In general, anything that can be done using Kaltura’s web I/Fs (KMS, KMC, editing app, etc) can be done using the API and in fact, the Kaltura interfaces also invoke the same API actions to get the job done.

For editing captions, see the captionAsset service actions (captionAsset - Kaltura VPaaS API Documentation). Also, have a look here for documentation of the dictionary feature:
REACH - Ordering Captions For Media Per Entry | Kaltura Knowledge Center

Cheers,

Jamie · May 30, 2022, 9:09am

Hi @jess,

I have looked at the captionAsset endpoint and I am confused about how I get the captionAssetId for the .get endpoint. In the .list endpoint I can add a filter on entryIdEqual but for some reason, this returns empty. I tried it with a video ID that I know has captions.

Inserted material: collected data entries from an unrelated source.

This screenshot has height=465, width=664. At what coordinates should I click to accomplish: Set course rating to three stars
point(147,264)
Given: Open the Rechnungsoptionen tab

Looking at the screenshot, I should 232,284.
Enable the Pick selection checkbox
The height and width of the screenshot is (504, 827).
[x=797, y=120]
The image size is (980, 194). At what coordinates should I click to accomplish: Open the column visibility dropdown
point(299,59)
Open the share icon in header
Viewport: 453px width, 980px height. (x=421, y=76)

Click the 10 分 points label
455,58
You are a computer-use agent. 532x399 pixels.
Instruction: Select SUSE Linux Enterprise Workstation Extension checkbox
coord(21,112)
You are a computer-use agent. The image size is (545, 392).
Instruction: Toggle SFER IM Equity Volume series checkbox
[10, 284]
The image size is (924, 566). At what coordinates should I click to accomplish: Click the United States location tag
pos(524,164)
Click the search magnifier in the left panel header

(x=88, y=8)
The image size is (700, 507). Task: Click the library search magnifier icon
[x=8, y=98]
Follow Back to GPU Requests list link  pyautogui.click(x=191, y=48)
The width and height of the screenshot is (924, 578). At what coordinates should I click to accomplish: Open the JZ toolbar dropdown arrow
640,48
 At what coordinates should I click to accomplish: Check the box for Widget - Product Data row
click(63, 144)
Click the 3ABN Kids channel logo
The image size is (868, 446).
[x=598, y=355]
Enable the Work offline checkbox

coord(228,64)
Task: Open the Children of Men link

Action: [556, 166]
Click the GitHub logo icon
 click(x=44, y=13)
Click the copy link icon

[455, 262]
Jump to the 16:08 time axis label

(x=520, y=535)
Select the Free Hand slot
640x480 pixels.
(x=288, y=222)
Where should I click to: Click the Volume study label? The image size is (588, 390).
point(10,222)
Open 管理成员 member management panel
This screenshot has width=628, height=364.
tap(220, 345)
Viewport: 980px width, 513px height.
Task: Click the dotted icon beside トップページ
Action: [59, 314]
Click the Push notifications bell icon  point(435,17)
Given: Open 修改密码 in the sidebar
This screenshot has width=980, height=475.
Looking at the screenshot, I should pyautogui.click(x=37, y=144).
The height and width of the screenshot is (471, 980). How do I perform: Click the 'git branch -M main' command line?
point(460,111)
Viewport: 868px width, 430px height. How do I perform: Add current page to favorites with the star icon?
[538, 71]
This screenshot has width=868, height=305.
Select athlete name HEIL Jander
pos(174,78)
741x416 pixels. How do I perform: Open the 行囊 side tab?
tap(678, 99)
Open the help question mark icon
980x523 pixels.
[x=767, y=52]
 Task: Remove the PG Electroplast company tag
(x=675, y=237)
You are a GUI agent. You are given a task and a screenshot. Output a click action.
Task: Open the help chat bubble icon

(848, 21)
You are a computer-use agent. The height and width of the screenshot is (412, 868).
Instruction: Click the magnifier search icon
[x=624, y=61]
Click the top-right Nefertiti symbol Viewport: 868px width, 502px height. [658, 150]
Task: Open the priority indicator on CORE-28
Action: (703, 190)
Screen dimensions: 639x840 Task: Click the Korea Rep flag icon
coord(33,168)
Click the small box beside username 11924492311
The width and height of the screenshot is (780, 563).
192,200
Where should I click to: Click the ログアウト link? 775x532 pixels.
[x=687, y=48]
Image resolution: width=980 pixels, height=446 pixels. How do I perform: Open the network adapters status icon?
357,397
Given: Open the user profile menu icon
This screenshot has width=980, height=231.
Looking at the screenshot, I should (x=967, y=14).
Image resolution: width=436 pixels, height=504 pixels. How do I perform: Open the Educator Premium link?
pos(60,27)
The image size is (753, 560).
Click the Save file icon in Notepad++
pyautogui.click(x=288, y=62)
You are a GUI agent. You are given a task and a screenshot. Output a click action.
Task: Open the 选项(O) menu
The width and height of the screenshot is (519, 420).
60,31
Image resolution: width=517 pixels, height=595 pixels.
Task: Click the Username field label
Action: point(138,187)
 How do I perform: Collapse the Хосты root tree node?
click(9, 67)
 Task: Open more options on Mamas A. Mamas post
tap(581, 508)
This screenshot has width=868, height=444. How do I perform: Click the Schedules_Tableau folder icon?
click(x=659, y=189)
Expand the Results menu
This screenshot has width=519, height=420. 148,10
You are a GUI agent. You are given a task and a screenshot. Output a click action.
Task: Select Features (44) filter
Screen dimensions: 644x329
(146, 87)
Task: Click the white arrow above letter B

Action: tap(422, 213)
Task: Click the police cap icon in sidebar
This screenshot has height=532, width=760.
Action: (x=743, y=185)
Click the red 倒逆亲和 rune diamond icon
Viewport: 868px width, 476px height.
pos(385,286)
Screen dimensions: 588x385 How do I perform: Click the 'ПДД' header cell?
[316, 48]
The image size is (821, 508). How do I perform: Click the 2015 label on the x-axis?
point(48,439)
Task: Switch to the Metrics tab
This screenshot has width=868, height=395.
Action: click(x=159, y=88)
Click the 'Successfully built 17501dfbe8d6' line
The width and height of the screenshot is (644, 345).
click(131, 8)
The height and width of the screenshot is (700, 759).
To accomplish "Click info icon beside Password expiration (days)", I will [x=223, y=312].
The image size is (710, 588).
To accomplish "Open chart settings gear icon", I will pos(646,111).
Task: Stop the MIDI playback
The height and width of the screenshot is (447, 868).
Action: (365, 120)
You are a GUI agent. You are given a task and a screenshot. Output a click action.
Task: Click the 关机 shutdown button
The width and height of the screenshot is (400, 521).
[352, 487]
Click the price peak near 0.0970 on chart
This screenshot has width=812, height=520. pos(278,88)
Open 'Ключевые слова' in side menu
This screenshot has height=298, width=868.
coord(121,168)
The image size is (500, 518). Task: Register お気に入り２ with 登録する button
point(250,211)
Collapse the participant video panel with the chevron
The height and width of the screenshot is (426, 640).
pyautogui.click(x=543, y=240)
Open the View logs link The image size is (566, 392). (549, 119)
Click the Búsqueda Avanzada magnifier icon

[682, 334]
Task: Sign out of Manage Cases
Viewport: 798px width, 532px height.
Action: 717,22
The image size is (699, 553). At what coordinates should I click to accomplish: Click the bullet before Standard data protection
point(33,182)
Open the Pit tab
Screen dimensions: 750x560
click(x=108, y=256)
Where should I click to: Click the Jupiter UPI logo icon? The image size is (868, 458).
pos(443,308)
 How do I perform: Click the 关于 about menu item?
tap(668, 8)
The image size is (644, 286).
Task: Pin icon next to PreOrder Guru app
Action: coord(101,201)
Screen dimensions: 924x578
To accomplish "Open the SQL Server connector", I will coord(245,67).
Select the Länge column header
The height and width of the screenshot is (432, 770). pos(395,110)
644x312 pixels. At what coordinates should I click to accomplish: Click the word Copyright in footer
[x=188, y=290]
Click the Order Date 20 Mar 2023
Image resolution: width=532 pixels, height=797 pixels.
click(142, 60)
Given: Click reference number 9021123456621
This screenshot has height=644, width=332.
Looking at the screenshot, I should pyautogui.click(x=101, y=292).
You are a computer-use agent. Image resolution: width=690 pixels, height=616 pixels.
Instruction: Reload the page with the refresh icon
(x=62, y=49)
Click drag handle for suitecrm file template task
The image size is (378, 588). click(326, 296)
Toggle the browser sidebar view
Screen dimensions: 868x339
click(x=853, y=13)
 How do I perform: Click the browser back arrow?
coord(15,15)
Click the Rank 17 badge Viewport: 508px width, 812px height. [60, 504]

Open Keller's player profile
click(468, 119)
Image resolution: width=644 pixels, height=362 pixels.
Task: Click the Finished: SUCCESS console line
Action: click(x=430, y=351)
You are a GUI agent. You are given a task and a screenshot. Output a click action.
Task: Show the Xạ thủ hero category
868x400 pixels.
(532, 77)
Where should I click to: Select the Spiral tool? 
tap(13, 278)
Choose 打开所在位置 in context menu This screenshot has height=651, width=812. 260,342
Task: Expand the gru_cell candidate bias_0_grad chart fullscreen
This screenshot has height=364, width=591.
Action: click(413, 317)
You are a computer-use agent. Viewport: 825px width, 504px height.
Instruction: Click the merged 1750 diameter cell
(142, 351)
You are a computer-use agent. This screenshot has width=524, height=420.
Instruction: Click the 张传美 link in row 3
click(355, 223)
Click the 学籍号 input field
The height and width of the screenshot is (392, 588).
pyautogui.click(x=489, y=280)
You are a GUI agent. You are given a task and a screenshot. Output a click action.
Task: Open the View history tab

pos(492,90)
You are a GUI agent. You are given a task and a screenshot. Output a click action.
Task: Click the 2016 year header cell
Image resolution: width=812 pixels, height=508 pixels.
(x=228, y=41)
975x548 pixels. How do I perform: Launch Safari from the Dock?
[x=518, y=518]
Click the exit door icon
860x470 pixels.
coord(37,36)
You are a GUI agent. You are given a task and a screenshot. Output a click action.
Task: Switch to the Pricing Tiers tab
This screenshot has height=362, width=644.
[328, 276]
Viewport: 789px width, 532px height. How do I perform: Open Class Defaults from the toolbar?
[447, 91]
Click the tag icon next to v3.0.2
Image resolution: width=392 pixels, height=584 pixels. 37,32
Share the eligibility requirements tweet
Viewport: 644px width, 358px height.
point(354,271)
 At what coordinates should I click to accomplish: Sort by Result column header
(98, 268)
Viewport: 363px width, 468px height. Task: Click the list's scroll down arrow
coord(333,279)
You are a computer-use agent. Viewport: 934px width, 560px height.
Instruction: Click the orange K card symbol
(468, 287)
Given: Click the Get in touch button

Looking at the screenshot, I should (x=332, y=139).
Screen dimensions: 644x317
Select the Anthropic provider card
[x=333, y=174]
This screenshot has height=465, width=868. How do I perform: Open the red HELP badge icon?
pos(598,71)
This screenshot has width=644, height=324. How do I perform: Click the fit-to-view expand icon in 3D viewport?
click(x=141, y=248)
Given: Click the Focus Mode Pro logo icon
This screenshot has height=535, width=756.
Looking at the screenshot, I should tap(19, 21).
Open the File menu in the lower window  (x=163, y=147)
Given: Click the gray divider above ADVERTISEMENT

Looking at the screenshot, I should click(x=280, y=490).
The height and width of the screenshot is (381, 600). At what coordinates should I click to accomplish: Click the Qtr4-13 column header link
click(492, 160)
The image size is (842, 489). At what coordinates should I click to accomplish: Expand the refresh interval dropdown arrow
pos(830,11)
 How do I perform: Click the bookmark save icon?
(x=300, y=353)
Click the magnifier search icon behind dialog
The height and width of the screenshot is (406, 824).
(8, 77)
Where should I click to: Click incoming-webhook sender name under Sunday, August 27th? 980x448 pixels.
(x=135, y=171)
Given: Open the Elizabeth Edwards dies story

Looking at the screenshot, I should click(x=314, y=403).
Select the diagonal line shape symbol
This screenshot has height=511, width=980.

filter = KalturaAssetFilter()
filter.entryIdEqual = "1_3bux4j0v"
pager = KalturaFilterPager()

result = client.caption.captionAsset.list(filter, pager)
print(result)

{
  "objects": [],
  "totalCount": 0,
  "objectType": "KalturaCaptionAssetListResponse"
}

I have also looked at what is returned from media.list and I don’t see a captionAssetId

Any help would be greatly appreciated!

jess · May 30, 2022, 9:48am

Hi @Jamie ,

The below code returns the expected result for me (one captionasset object) so my guess would be you’ve neglected to set disableentitlement when generating the KS…

from KalturaClient import *
from KalturaClient.Plugins.Core import *
from pprint import pprint

config = KalturaConfiguration()
config.serviceUrl = "https://www.kaltura.com/"
client = KalturaClient(config)
ks = client.generateSessionV2(
      "ADMIN_SECRET",
      "YOUR_USER_ID",
      KalturaSessionType.ADMIN,
      PARNTER_ID,86400,'disableentitlement')
client.setKs(ks)


filter = KalturaAssetFilter()
filter.entryIdEqual = "1_3bux4j0v"
pager = KalturaFilterPager()
result = client.caption.captionAsset.list(filter, pager)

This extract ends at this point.